We build big businesses and along the way have created tens of thousands of jobs.
We’re doing it our own way. We haven’t copied Silicon Valley like many others have tried to do. Australia’s start-up community is friendlier, more helpful, less wasteful. It’s still small, but we’ve achieved so much in a short amount of time.
The start-up community has set the example, and now we can be a lighthouse for the rest of Australia to see. And I think we’re at a tipping point. If we’ve proven we can do it, what’s holding Australia back from becoming a creative nation?
I put to you that the only barrier to being innovative on a national scale is our mindset.
Many Australians still don’t get technology, they’re scared of it – scared it will take their jobs, change their lifestyle and erode some of the institutions that are so important to them. I acknowledge that risk, but better we have a say in these risks than just get swept along.
So how do we change the mindset of a nation?
Lots of people ask me what the government needs to do to drive innovation. My answer is simple: be the chief cheerleader for creativity and innovation in all its different forms.
We’re not asking for handouts – we have wonderful incentive programs and we have a thriving venture capital industry.

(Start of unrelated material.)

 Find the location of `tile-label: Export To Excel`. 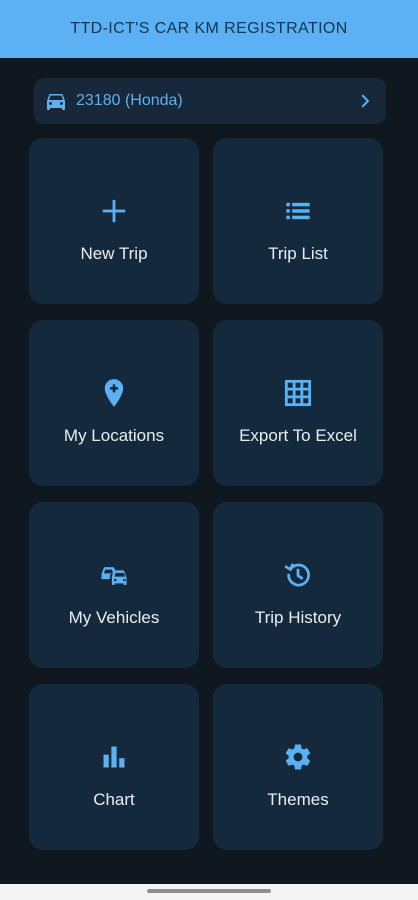

tile-label: Export To Excel is located at coordinates (298, 436).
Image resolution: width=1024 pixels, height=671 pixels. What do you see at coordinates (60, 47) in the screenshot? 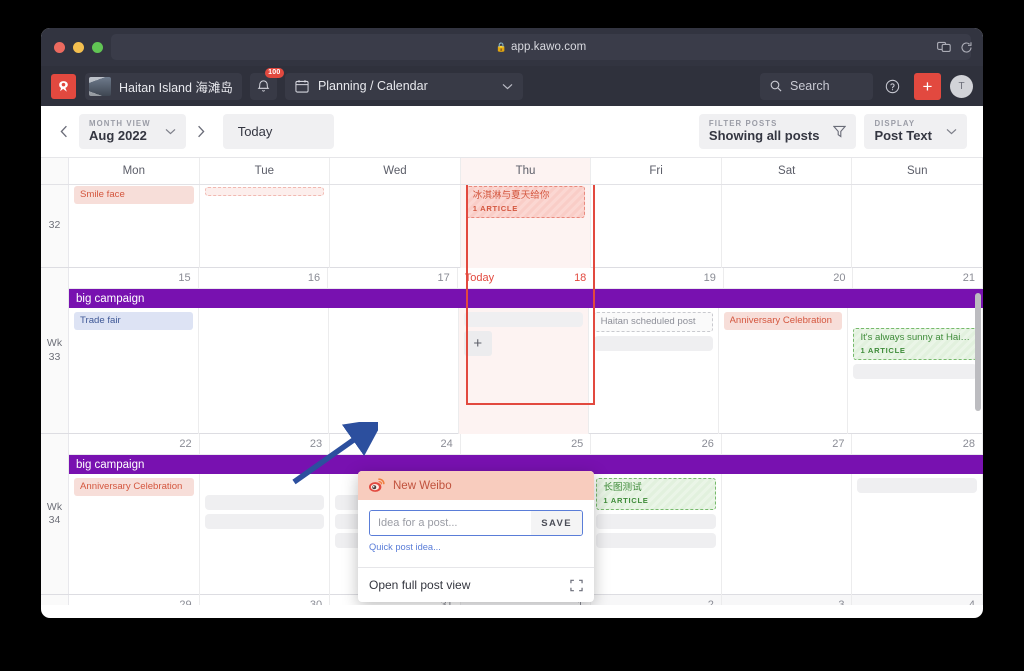
I see `close-window-button` at bounding box center [60, 47].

We need our leaders to be bold in helping change the rhetoric that technology is to be feared.
To Ed Husic, Minister for Industry and Science, thank you for stepping up and being innovation’s cheerleader. I’m confident we have someone who gets it.
But, the nationwide change that we seek needs more than government leadership. It can only occur from the bottom up and that means you – every one of you.
So I rephrase my prior question. How can we, the start-up community – currently a small corner of Australian society – go about changing the mindset of a nation?
Here’s what we are calling on you to do: passionately tell your story.
I know many of you out there work in tech and in start-ups. How many of your parents don’t understand what you do? How many of your friends don’t get why you love what you do?
Change that. Take the time to explain to your family and friends what you do and why it’s important. Share your passion and what it means if you succeed. Tell them what you’ve made, but also tell them what it feels like to make something new. The people it’s helped, the change you are making.
By sharing millions of stories of creativity and innovation, we can humanise technology, drive away the fear and inspire the next generation of Australians.
Be ambitious. There’s no reason why the next Amazon or Google won’t be created right here.
Be confident. It’s OK to talk about your success.
Be fault-tolerant. We’re not going to succeed if we expect success every time.
And along the way, let’s discard the jealousy and pettiness of the tall poppy syndrome. It’s the scourge of our lucky country. The delight we sometimes take when something goes wrong, the mock outrage, the alarming headlines to create clickbait.
Tell it as it is – this journey will bring lots of bad news as well as good news, but don’t use it to belittle people or cut off the heads of people who try new things. Don’t get too exuberant in the good times, and definitely don’t get too sad in the tough times.
Our mini creative nation has proven Australians are creative and inventive, proven that it’s possible to create world-class things from Australia.
If we tell our stories over and over again, we might just be the spark that ignites the whole nation. That sends it over the tipping point.
Where every young person in Australia can grow up believing they too can shape the world they live in. When the top 10 companies in Australia are tech companies.
All of us today have a once-in-a-lifetime opportunity to change the structure of Australian business, culture and society.
To change the way we see ourselves and shape a new Australian identity by telling our stories and shining a light on the success of our start-up ecosystem.
This is an edited version of the speech Rick Baker, co-founder of Blackbird Ventures, presented at Sunrise Australia in November.